Opinions

Conservatives don’t recognize real threat to free speech

When far-right agitator Jason Kessler took to the stage outside the city hall in Charlottesville, Virginia, earlier this month, he made reference to a political tradition born centuries ago in that very city.

That tradition — freedom of speech — gained official legal status in the United States when Charlottesville native James Madison drafted the First Amendment in 1789. The amendment, which, among other things, ensures that the federal government can’t make law “abridging the freedom of speech,” has a lengthy record of defending controversial groups in the country.

Many on the right, including Pitt’s own College Republicans, have come to use the amendment and its repercussions as a sort of rallying cry in a struggle against the left — especially in the wake of violence at the white supremacist rally in Charlottesville that Kessler organized. Kessler himself, after being heckled and booed off stage during his speech at the Charlottesville city hall, later tweeted melodramatically, “The First Amendment is finished it seems.”

It’s apparent that some progressives and self-styled liberals have staged challenges to unlimited freedom of speech — examples are becoming uncomfortably plentiful. But it’s both inaccurate and harmful to suggest that this is the most dangerous threat posed to the survival of free speech in the United States.

Those on the right — both those who, like Kessler, propagate hateful speech, and those who condone it — present a far more existential challenge to free speech’s survival than a college student asking for a safe space.

For the vast majority of conservatives who don’t espouse a neo-Nazi ideology, the argument for allowing hateful rhetoric in the public sphere often boils down to the so-called “marketplace of ideas” coming to the rescue of public decency. In this idealized world, fascist ideas will die out not because the government forcibly places a hand over their mouth, but because extremist opinions will lose any argument with ideas like tolerance and peace.

The marketplace of ideas assumes several givens, not least of which is forceful and meaningful rhetorical opposition to extremism. But what happens when this opposition is lacking?

From the moment President Donald Trump declared his candidacy in June 2015, Republican leaders nationally have offered little that could rightly be called meaningful opposition to Trump’s unabashed prejudice.

When Trump suggested that federal judge Gonzalo Curiel was incapable of doing his job because of his ethnicity, party leaders like Rep. Jason Chaffetz, R-UT, tempered their professed disagreement with the statement by showing unwavering support for the man responsible.

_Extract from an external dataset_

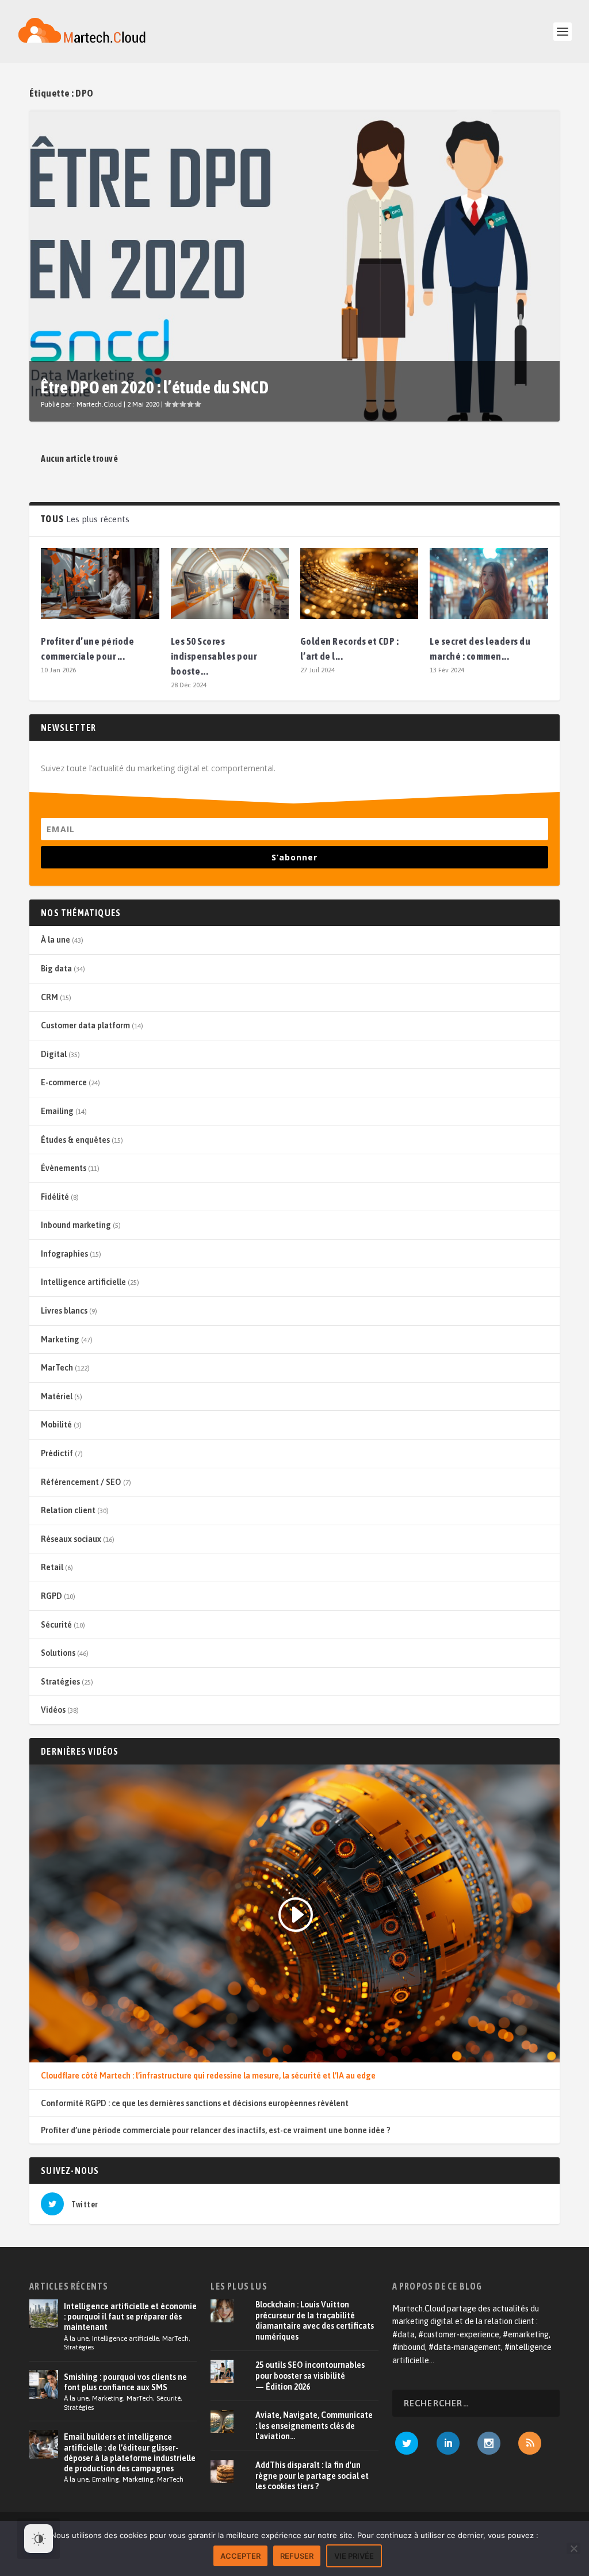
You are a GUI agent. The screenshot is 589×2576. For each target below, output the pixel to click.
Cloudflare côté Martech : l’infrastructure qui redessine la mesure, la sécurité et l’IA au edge (208, 2075)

“I disagree with the statements he made [regarding Curiel], but do I think he would be a much better candidate and much better president than Hillary Clinton?” Chaffetz told a Fox News host last June. “You betcha, all day.”

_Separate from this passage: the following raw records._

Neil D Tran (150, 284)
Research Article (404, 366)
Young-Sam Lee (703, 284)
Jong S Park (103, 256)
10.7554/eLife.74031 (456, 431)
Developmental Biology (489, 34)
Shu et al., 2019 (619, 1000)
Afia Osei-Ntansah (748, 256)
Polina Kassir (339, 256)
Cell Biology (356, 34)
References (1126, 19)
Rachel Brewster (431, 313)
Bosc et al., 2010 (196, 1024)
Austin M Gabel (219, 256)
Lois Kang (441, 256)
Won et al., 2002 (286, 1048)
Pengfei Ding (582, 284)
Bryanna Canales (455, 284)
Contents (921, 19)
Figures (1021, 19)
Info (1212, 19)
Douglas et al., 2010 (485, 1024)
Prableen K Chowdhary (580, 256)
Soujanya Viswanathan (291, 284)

Others — like Trump’s running mate, Mike Pence, R-IN., — flat-out denied that the president had made bigoted statements at all, totally absolving him of responsibility for his words.

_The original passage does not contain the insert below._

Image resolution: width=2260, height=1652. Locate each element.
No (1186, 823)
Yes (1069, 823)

Some portray this reluctance to hold the president accountable for his speech as an act of defiance against “political correctness.” But it’s worth wondering why some conservatives seem less concerned with the quality of speech in public discourse than with simply being allowed to say every outrageous thought that pops into their heads.

Freedom of speech isn’t a social end, but a means. If it is to survive, freedom of speech must produce quality speech — otherwise extremist ideologies like those on display at Charlottesville will forcibly end it.

It’s difficult to maintain the distinction between what offensive speech the First Amendment protects and what it doesn’t. And the difference between the two becomes harder and harder to preserve the more frequently the former is used as a pretext for acts of atrocity like what occurred earlier this month in Virginia.

If conservatives value free speech as much as they say they do, they will take care to distinguish their support for it from support for extremists’ ideas themselves. Here, at least, there is considerable room for conservatives and their leadership to improve.

It should be easy, for example, for the President of the United States to issue something more forceful than a half-hearted “condemnation” of a group as heinous as white supremacists without proposing a violation of their right to free speech. And while most other conservatives denounced the actions of the fringe right at Charlottesville, reactions equating the harm done to free speech by neo-nazis and liberal college students who support safe spaces are absurd.

For as much harm as campus progressives may or may not have done to the First Amendment by limiting the freedom of speech in certain areas, so-called academic censorship has yet to kill anyone. When Milo Yiannopoulos came to speak on Pitt’s campus in 2016, students met his vicious address with nothing more violent than rhetorical opposition to his viewpoint. The same cannot be said of free speech “advocate” Jason Kessler and the violently racist speech he and his followers profess.

Simply because neo-Nazis land on the right side of the aisle shouldn’t mean other conservatives take them any less seriously than those on the left who want to limit speech.

If conservatives want to truly defend freedom of speech, they will stop the absurdity of equating free speech with consequence-free speech. To condemn a hate group is not the same as to violate their First Amendment rights, and to act as if it is the same is to discredit the right to free speech in the eyes of society at large.